Jerseyites I'm not feeling so charitable toward at the moment.



http://www.nj.com/bergen/index.ssf/2013/05/independent_experts_agree_centuries-old_teaneck_tree_should_come_down.html

I don't know quite why this makes me think of Thoreau on the topic of shad, or if its truly the tree I'm thinking about, or egoist to the end like all artists, it's myself.

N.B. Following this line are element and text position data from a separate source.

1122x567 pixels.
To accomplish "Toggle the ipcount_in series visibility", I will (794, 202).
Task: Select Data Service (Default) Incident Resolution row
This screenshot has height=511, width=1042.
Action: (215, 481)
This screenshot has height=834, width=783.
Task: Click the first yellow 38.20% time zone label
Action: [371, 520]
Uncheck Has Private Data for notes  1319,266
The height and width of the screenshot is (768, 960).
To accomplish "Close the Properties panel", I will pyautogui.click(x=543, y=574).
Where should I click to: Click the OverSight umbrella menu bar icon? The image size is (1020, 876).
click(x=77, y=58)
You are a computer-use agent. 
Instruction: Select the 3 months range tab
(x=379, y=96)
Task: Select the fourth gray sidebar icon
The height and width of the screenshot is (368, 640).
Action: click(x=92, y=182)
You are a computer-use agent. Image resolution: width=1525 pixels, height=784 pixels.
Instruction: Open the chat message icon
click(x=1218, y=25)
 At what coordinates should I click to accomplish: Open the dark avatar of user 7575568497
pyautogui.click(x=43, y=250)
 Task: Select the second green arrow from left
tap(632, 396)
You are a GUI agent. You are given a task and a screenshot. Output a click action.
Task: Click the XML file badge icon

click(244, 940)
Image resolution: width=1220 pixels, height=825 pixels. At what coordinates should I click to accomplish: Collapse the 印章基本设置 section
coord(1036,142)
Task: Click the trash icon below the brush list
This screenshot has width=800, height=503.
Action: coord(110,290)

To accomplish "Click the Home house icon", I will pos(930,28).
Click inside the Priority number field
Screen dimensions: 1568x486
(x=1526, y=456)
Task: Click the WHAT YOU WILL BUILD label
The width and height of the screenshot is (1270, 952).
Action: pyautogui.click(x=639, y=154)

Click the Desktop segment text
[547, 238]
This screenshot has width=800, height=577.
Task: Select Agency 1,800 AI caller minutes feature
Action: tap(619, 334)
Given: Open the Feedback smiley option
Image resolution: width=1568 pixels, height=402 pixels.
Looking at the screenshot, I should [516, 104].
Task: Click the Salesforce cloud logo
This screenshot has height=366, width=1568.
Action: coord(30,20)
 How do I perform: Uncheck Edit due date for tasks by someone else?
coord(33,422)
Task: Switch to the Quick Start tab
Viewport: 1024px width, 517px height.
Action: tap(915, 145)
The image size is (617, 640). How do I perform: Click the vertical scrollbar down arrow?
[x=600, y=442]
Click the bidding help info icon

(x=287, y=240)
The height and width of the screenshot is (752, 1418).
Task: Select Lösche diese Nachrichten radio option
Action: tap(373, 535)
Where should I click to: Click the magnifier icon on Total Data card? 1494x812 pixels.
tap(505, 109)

"Still patiently, almost pathetically, with instinct not to be discouraged, not to be reasoned with, revisiting their old haunts, as if their stern fates would relent, and still met by the corporation with its dam. Poor shad! where is thy redress? When Nature gave thee instinct, gave she thee the heart to bear thy fate?...
It will not be forgotten by some memory that we were contemporaries. Thou shalt erelong have thy way up the rivers, up all the rivers of the globe, if I am not mistaken. Yea, even thy dull watery dream shall be more than realized. If it were not so, but thou wert to be overlooked at first and at last, then would not I take their heaven."

Thursday, May 9, 2013

Vintage Oak


Maybe just old. Can't resist old oak furniture as revealed by this shot of my shrinking office. Cubbies courtesy of Julia Richmond Educational Complex. Bent wood chair courtesy of 7th Regiment Armoury.